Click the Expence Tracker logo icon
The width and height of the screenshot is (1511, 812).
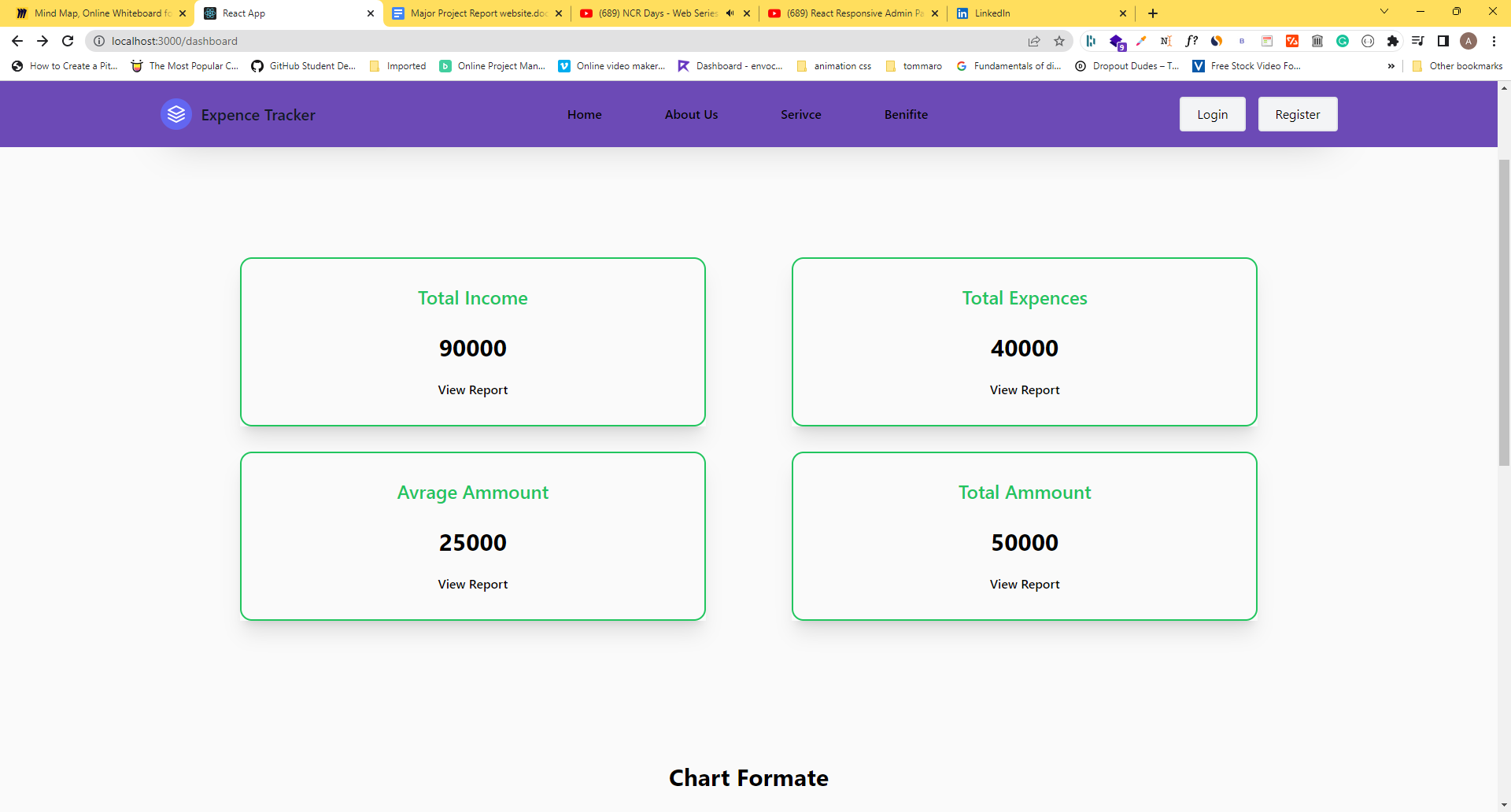[175, 114]
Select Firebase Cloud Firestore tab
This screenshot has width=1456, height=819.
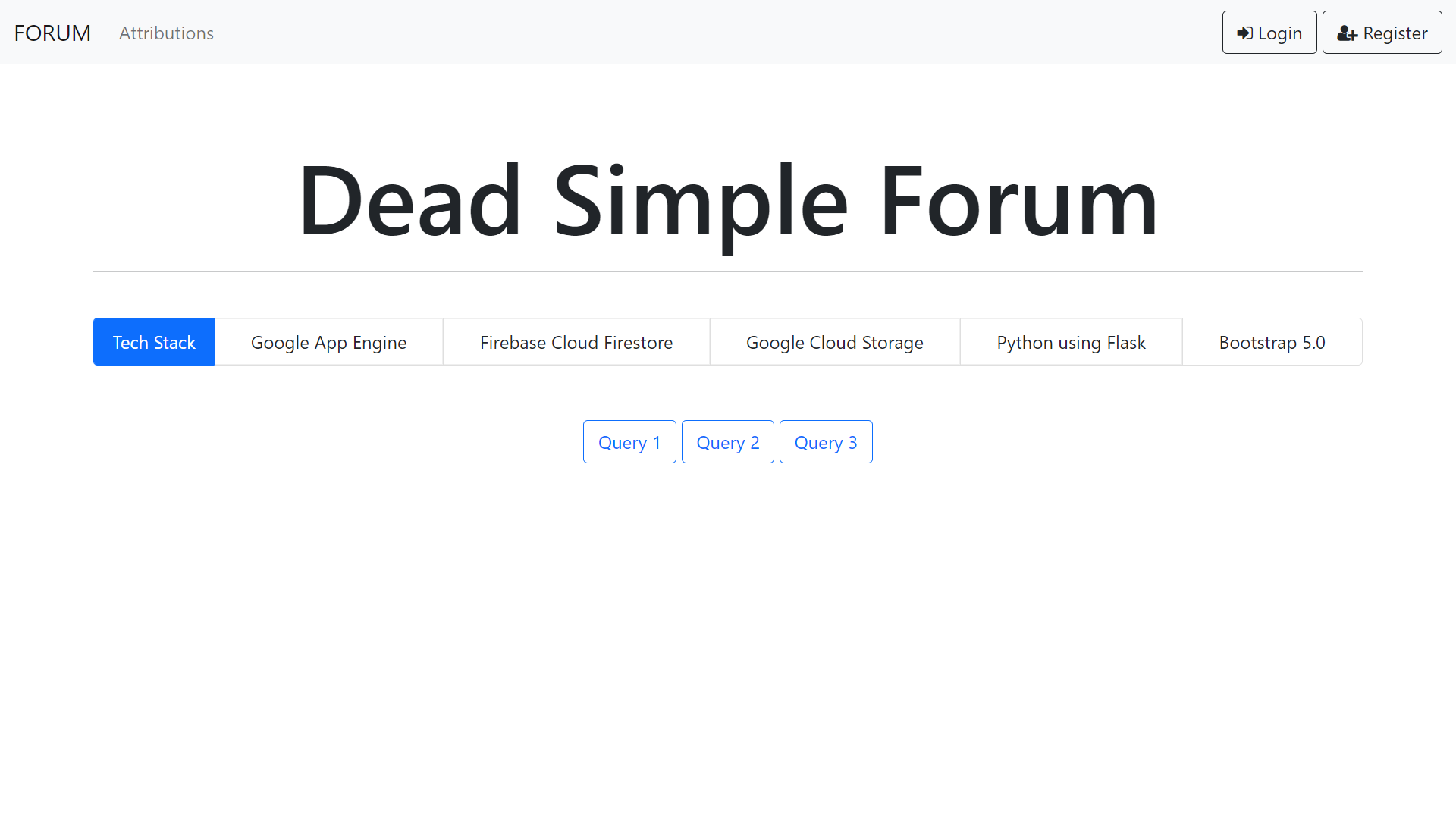(576, 341)
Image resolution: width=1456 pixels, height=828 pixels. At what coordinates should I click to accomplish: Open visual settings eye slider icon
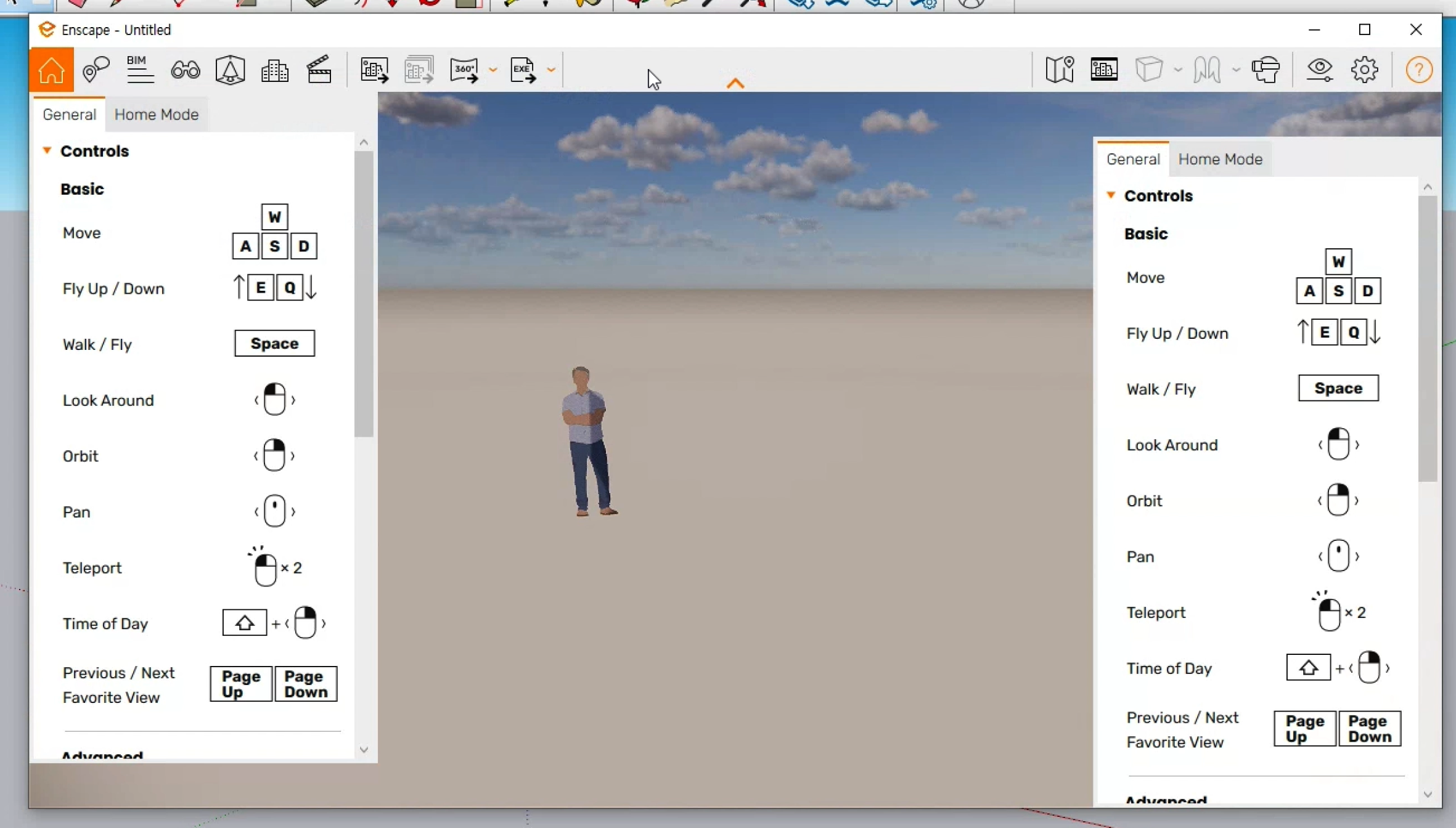tap(1319, 70)
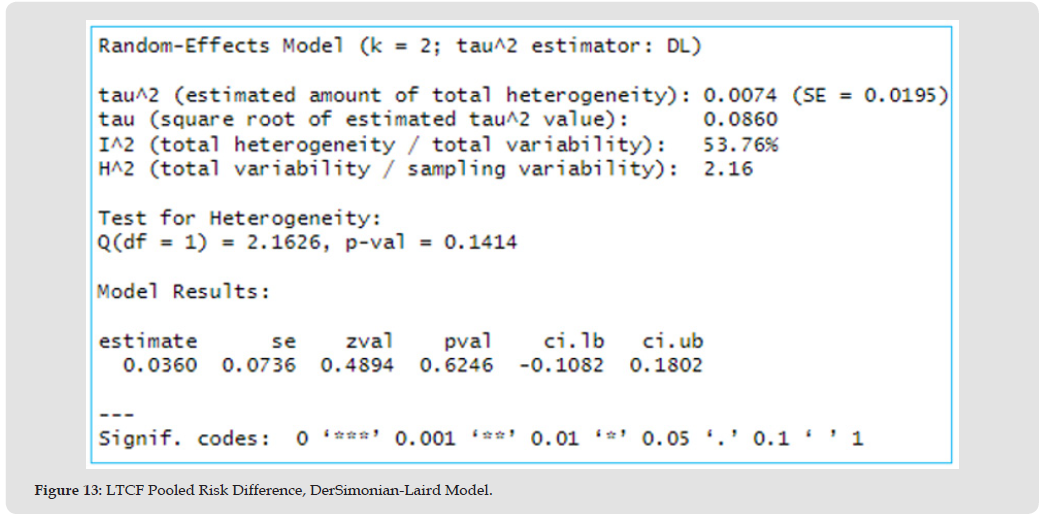Click the Signif. codes legend line
The width and height of the screenshot is (1044, 521).
(480, 438)
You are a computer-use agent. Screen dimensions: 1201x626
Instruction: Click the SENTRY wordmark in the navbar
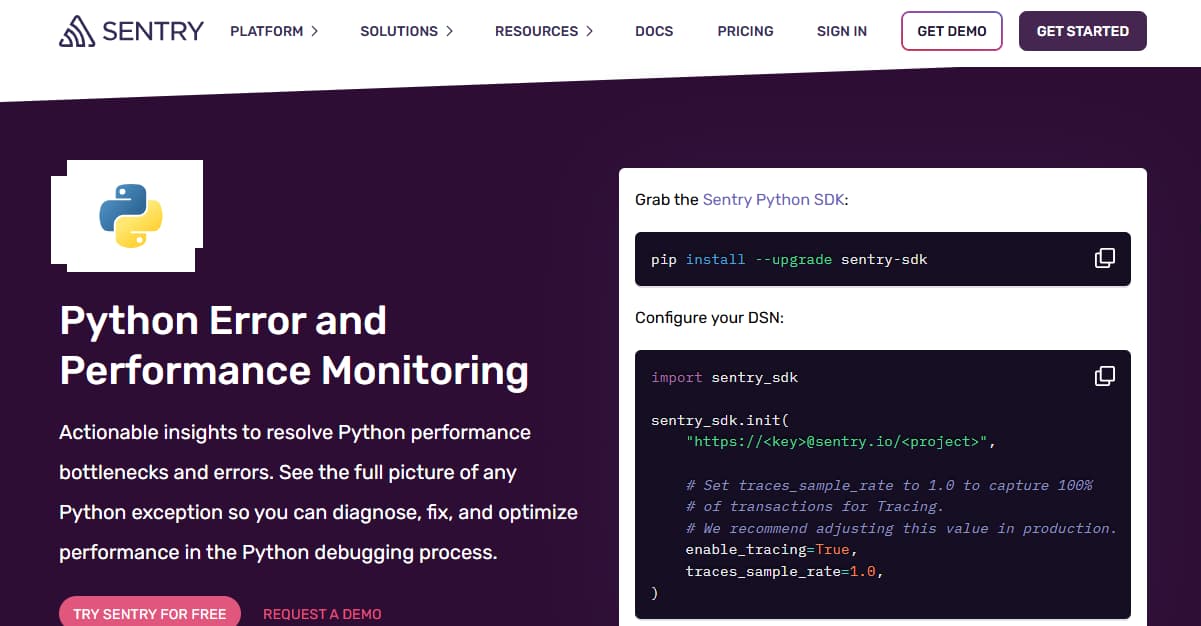point(151,30)
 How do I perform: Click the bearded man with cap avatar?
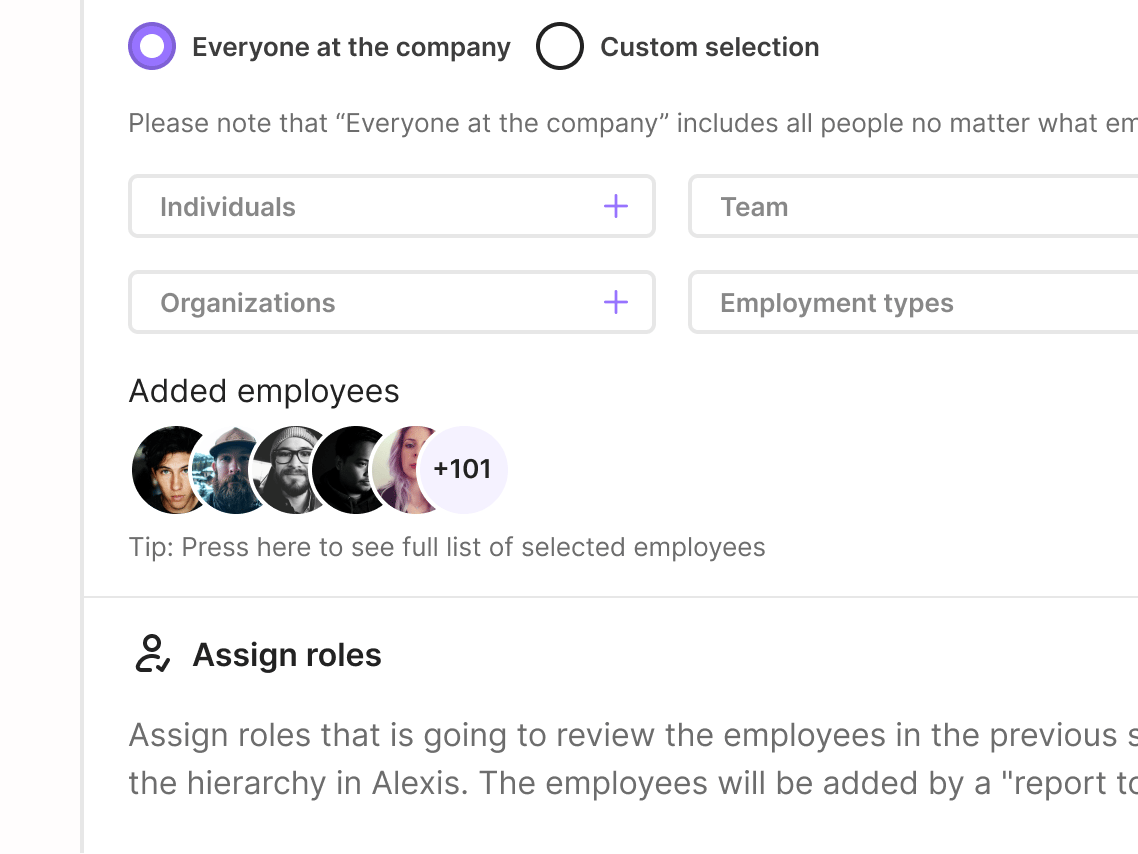coord(228,472)
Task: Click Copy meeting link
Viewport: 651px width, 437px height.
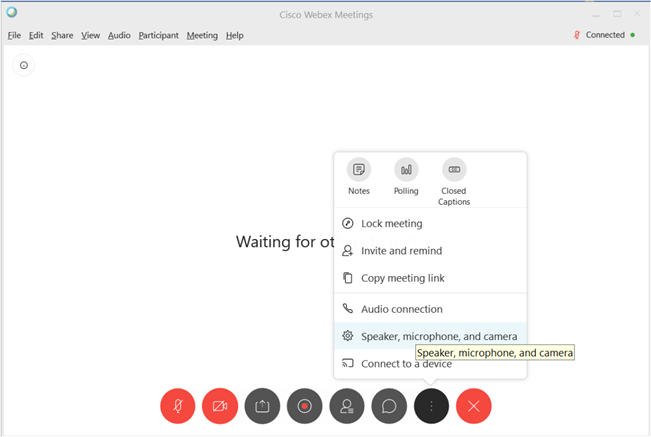Action: click(402, 278)
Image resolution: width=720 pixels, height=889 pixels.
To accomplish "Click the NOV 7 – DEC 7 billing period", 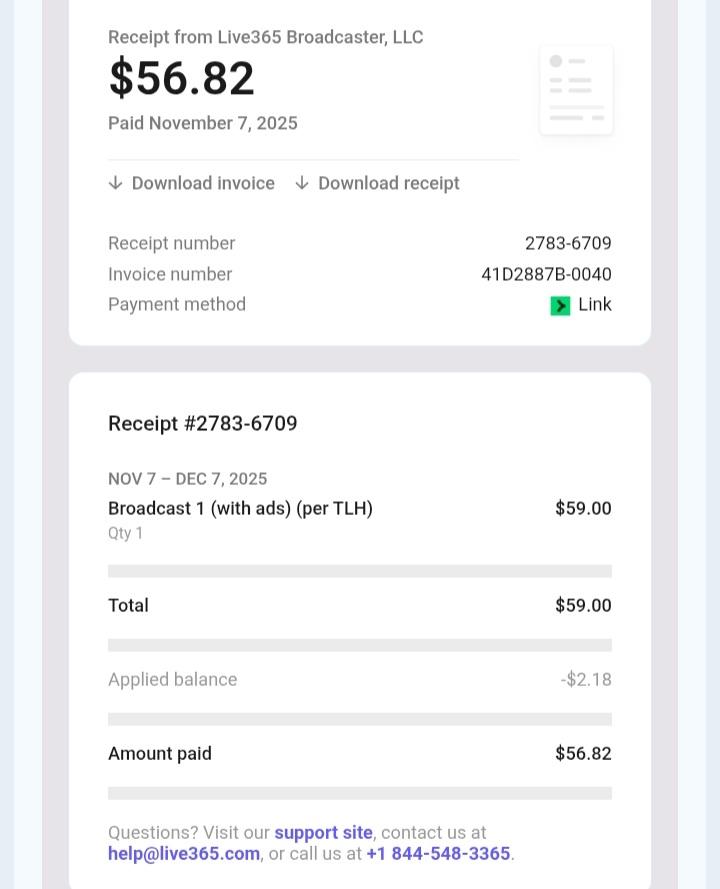I will tap(188, 479).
★ ★ ★ ★ ★
## What is being asked
Show each line above that contains the string "pixels".

## Task answer
Image resolution: width=1456 pixels, height=828 pixels. At what coordinates should I click to accomplish: Open visual settings eye slider icon
Image resolution: width=720 pixels, height=889 pixels.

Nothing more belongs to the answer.